Forteresse imprenable juchée sur son volcan de basalte, elle occupe une vaste superficie sur des terrasses en étage. Les pavés rendent la marche pénible à dominique. Un audio guide en français raconte avec force détails les guerres qui se sont livrées ici. Pendant au moins deux siècles, l’histoire de l’Ecosse et celle de l’Angleterre, intimement liées, ont subi des luttes de successions compliquées combinées avec des guerres de religion. J’ai mal préparé ce voyage, je me trouve perdue dans les Jacobites, les Hanovriens, les Catholiques, les Presbytériens, les Anglicans, les Ecossais et les Anglais. Certains personnages se détachent : Mary Stuart, Bonnie prince Charles, mais aussi Cromwell…. L’autre thème récurrent est purement militaire et ne me passionne pas.

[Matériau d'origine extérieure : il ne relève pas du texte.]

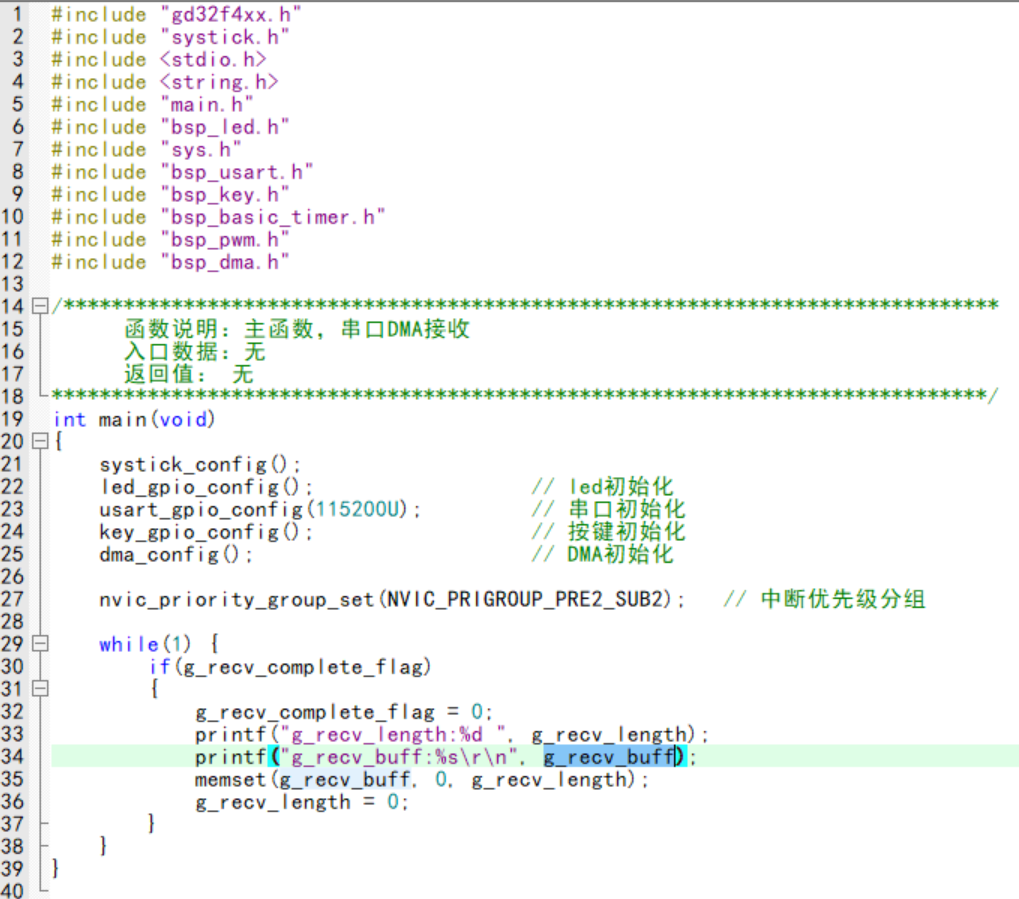Click line number 40 in the gutter
Viewport: 1019px width, 899px height.
pyautogui.click(x=13, y=890)
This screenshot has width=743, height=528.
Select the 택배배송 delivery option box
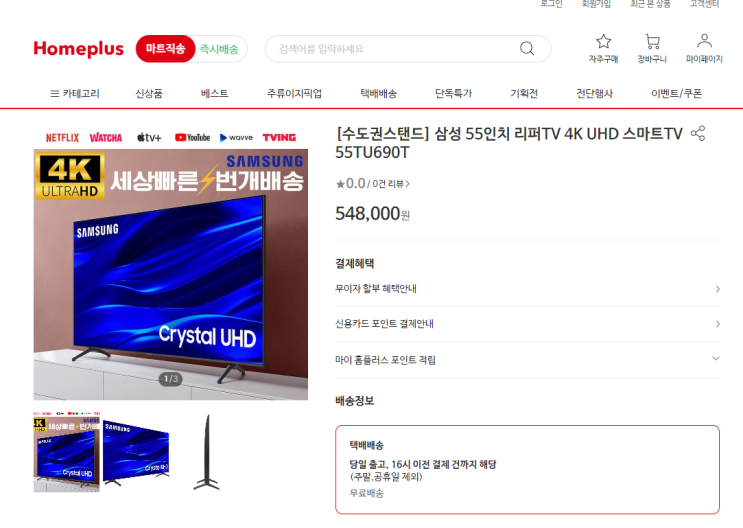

Lassées des explications très fouillées, nous profitons du site : de la vue étendue sur Edimbourg sous le soleil, des massifs de fleurs très simples. La vieille chapelle de la Reine Marguerite, minuscule, est la plus touchante. Les restaurations 19ème d’un Viollet Leduc écossais sont un peu « trop » bien faites.
A 13 heures nous ne manquons pas le coup de canon tiré chaque jour et nous offrons u n déjeuner à la cafétéria : sandwich au thon pour Dominique et un somptueux cake pour moi avec plus de raisins secs et de cerises confites que de pâte et tout ce qu’il faut de gingembre et d’épices. Cette visite nous a physiquement éprouvées après la courte nuit. Nous n’aspirons plus qu’à nous asseoir à nouveau sur l’impériale d’un bus touristique (nous avons bien fait de payer le Pass !). Dans l’autobus rouge on prend en montant des écouteurs et on choisi la langue pour les commentaires. J’aime bien réviser mes connaissances fraîchement acquises et cela ne m’ennuie pas du tout d’entendre une nouvelle version des anecdotes.